**PROBLEM**
Retyping the data exactly is the task. Include every line.

Stored records:
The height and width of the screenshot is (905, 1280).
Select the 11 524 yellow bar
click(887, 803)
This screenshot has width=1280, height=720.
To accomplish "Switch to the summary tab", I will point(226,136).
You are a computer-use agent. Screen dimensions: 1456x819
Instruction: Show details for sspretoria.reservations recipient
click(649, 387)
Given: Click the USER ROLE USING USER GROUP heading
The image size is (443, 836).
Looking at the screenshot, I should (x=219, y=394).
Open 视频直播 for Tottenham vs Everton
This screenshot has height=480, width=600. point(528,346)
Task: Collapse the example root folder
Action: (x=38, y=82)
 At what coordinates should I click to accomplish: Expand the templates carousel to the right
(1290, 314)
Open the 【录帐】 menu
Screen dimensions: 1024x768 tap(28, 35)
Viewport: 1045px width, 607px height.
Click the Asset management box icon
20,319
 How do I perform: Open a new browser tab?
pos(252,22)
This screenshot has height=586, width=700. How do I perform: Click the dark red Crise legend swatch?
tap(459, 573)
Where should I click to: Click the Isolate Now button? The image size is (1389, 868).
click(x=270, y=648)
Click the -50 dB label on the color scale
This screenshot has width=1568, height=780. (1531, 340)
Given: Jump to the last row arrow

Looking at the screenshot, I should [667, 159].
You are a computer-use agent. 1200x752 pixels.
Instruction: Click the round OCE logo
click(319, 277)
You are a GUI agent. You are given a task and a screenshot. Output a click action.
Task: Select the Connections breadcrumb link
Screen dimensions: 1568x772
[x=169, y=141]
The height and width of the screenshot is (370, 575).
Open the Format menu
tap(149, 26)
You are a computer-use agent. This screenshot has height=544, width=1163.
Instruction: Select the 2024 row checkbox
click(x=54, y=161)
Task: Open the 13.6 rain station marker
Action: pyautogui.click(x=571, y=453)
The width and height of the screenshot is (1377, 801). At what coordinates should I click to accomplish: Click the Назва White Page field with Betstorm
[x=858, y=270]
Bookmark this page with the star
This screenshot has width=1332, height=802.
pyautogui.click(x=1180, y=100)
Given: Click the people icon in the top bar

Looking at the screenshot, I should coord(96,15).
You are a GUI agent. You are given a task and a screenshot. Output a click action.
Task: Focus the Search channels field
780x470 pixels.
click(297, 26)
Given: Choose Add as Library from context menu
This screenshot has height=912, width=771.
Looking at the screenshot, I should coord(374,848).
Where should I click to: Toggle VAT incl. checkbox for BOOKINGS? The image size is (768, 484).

**ANSWER FOR THE TASK**
The height and width of the screenshot is (905, 1280).
Select the 11 524 yellow bar
click(887, 803)
This screenshot has width=1280, height=720.
To accomplish "Switch to the summary tab", I will point(226,136).
You are a computer-use agent. Screen dimensions: 1456x819
Instruction: Show details for sspretoria.reservations recipient
click(649, 387)
Given: Click the USER ROLE USING USER GROUP heading
The image size is (443, 836).
Looking at the screenshot, I should (x=219, y=394).
Open 视频直播 for Tottenham vs Everton
This screenshot has height=480, width=600. point(528,346)
Task: Collapse the example root folder
Action: (x=38, y=82)
 At what coordinates should I click to accomplish: Expand the templates carousel to the right
(1290, 314)
Open the 【录帐】 menu
Screen dimensions: 1024x768 tap(28, 35)
Viewport: 1045px width, 607px height.
Click the Asset management box icon
20,319
 How do I perform: Open a new browser tab?
pos(252,22)
This screenshot has height=586, width=700. How do I perform: Click the dark red Crise legend swatch?
tap(459, 573)
Where should I click to: Click the Isolate Now button? The image size is (1389, 868).
click(x=270, y=648)
Click the -50 dB label on the color scale
This screenshot has width=1568, height=780. (1531, 340)
Given: Jump to the last row arrow

Looking at the screenshot, I should [667, 159].
You are a computer-use agent. 1200x752 pixels.
Instruction: Click the round OCE logo
click(319, 277)
You are a GUI agent. You are given a task and a screenshot. Output a click action.
Task: Select the Connections breadcrumb link
Screen dimensions: 1568x772
[x=169, y=141]
The height and width of the screenshot is (370, 575).
Open the Format menu
tap(149, 26)
You are a computer-use agent. This screenshot has height=544, width=1163.
Instruction: Select the 2024 row checkbox
click(x=54, y=161)
Task: Open the 13.6 rain station marker
Action: pyautogui.click(x=571, y=453)
The width and height of the screenshot is (1377, 801). At what coordinates should I click to accomplish: Click the Назва White Page field with Betstorm
[x=858, y=270]
Bookmark this page with the star
This screenshot has width=1332, height=802.
pyautogui.click(x=1180, y=100)
Given: Click the people icon in the top bar

Looking at the screenshot, I should coord(96,15).
You are a GUI agent. You are given a task and a screenshot. Output a click action.
Task: Focus the Search channels field
780x470 pixels.
click(297, 26)
Given: Choose Add as Library from context menu
This screenshot has height=912, width=771.
Looking at the screenshot, I should coord(374,848).
Where should I click to: Toggle VAT incl. checkbox for BOOKINGS? The image size is (768, 484).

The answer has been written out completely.